O que a indústria propõe na regulação da IA  

– Ajuste de escopo: a lei deve incidir sobre as aplicações dos sistemas, que é a etapa onde se materializam e podem ser avaliados, e não na concepção e no desenvolvimento, sob pena de barrar a inovação; 

– Regulação por risco: a lei deve incidir sobre as aplicações de alto risco e excluir as de baixo e médio risco, especialmente as que não envolvem dados pessoais ou interação com seres humanos. Essa diferenciação é indispensável para o avanço da indústria 4.0, pois inúmeras aplicações de IA em processos industriais não têm riscos nem correlação com pessoas; 

– Adequação do modelo regulatório: estabelecer obrigações do agente regulado perante o regulador e não de direitos do usuário sobre o prestador do serviço, que já estão presentes em marcos legais associados ao direito do consumidor e à prestação de serviços públicos.
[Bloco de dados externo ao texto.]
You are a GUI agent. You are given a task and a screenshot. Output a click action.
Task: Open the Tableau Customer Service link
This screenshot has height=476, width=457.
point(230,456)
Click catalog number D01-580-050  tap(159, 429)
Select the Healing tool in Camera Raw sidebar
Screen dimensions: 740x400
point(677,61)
Apesar de avanços em relação ao primeiro texto apresentado, é preciso ampliar a descentralização e o papel das agências setoriais no Sistema Nacional de Regulação e Governança de Inteligência Artificial (SIA). 

– Adequar a proposta ao contexto normativo e de políticas governamentais de estímulo à inovação, como a Estratégia Brasileira de Inteligência Artificial (EBIA) e o Plano de Ação de Política Industrial (PBIA);   

– Abordar questões de governança, propriedade intelectual e impacto sobre pequenas e médias empresas de forma diferenciada, que pelo texto atual, podem enfrentar dificuldades devido a exigências desproporcionais de governança e auditoria externa dos sistemas de IA; 

 Essas prioridades foram defendidas na última reunião da MEI, ocorrida em junho, comandada pelo presidente da CNI, Ricardo Alban, e pelo coordenador da MEI, Pedro Wongtschowski. Participaram dos debates 253 representantes da indústria, da academia e do governo. No encontro, 61 lideranças do setor assinaram um posicionamento com pontos de atenção e propostas de melhoria ao PL 2.338/2023, entre elas representantes da Embraer, Tupy, Grupo FarmaBrasil, Volkswagen, BASF, Rockwell e IBM. 

  

Potencial da IA no Brasil  

O Brasil tem dois grandes diferenciais competitivos para desenvolvimento e uso da IA:  

– O tamanho e a heterogeneidade da população, que pode alimentar com informações as bases de dados que treinam as aplicações de IA generativa;  

– A matriz energética limpa para atender a demanda dos datacenters. Os países estão buscando descarbonizar seus processos produtivos direcionando a produção para regiões que oferecem energia limpa, segura, barata e abundante, como o Brasil – movimento conhecido como powershoring

  

Como está a regulação nos outros países  

União Europeia: regulação por riscos. Somente as aplicações de alto risco têm restrições e condicionalidades mais severas. O uso de IA é vedado nas situações de risco inaceitável, em que a decisão humana é indispensável, como é catalogação e hierarquização social de pessoas. Uma cirurgia assistida por robôs também é considerada de alto risco e, portanto, sujeita à comprovação de condições rigorosas para ser comercializada. Já aplicações de risco limitado, como chatbots baseados em IA, têm maior flexibilidade nas condições mínimas para operação no mercado.  

  

Reino Unido: ponderação maior está em reconhecer os benefícios da IA avançando nos mecanismos de regulação a par e passo com os dos estudos e as práticas, com foco sempre no uso e não na tecnologia.  

  

Estados Unidos: o foco tem sido evitar o excesso regulatório, caminhando para cultura da autorregulação, em que princípios são declarados e a sequência é responsabilidade das empresas.  

  

Japão: caminha na mesma linha dos EUA, de soft law de modo a não prejudicar a inovação.  

  

Cingapura: a regulação tem como objetivo garantir boas práticas responsáveis em IA com certificações mundialmente reconhecidas, como o ISO/IEC 42001:2023, primeira norma global para a gestão de IA responsável, tecnicamente atualizada e que pode sofrer alterações sempre que a evolução tecnológica exigir.